Mikkel Paltorp

General Sherman-Morrison-Woodbury Identity

In this note we derive the general form of the Sherman-Morrison-Woodury identity. In addition, we derive an extension of the formula that is used in Kernel ridge regression, often without any explanation.

Some identities

We start by introducing three useful identities.

Identity 1 The first identity comes from the standard mathematical trick of adding zero as \(I + P - P = I\). Using this it follows that \[\begin{aligned} (I + P)^{-1} &= (I + P)^{-1}(I + P - P)\\ &= I - (I + P)^{-1}P \end{aligned}\]
Identity 2 For invertible A, but possible rectangular \(B, C\), and \(D\) one can show using identity 1 that \[\begin{aligned} (A + BCD)^{-1} &= (A(I + A^{-1}BCD)^{-1})\quad\quad\quad\quad\quad\quad\quad\quad \text{Using invertible A}\\ &= (I + A^{-1}BCD)^{-1}A^{-1}\\ &= \left(I - (I + A^{-1}BCD)^{-1}A^{-1}BCD\right)A^{-1}\quad \text{Using identity 1} \end{aligned}\] This identity will be the first step in derivation of the general Sherman-Morrison-formula.
Identity 3 First notice that we have \[ P + PQP = P(I + QP) = (I + PQ)P \] Moving the parentheses to the corresponding other sides of the equation result in \[ (I + PQ)^{-1}P = P(I + QP)^{-1} \] This identity is extensively used to move matrices from one side of an inverse to the other.

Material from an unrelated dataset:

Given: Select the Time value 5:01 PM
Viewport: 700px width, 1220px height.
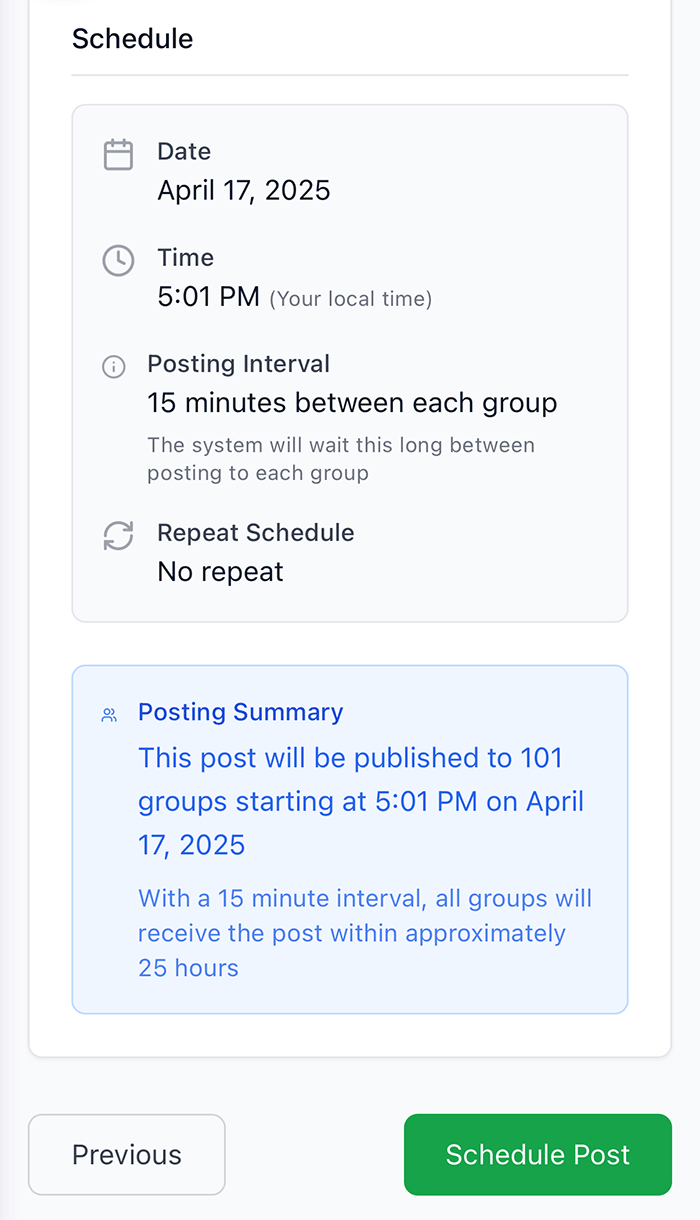Looking at the screenshot, I should pyautogui.click(x=211, y=297).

For an invertible \(A\) and \(C\) one can, by repeadly using identity 3, show that the following hold

\[\begin{aligned} (A + BCD)^{-1} BC &= (A(I + A^{-1}BCD))^{-1}BC\quad\ \quad\ \ \ \text{Using Invertible A}\\ &= (I + A^{-1}BCD)^{-1}A^{-1}BC\\ &= A^{-1}(I + BCDA^{-1})^{-1}BC\quad\ \quad\ \ \ \text{Using Identity 3}\\ &= A^{-1}B(I + CDA^{-1}B)^{-1}C\quad\ \quad\ \ \ \text{Using Identity 3}\\ &= A^{-1}B(C(C^{-1} + DA^{-1}B))^{-1}C\quad \text{Using Invertible C}\\ &= A^{-1}B(C^{-1} + DA^{-1}B)^{-1}C^{-1}C\\ &= A^{-1}B(C^{-1} + DA^{-1}B)^{-1} \end{aligned}\]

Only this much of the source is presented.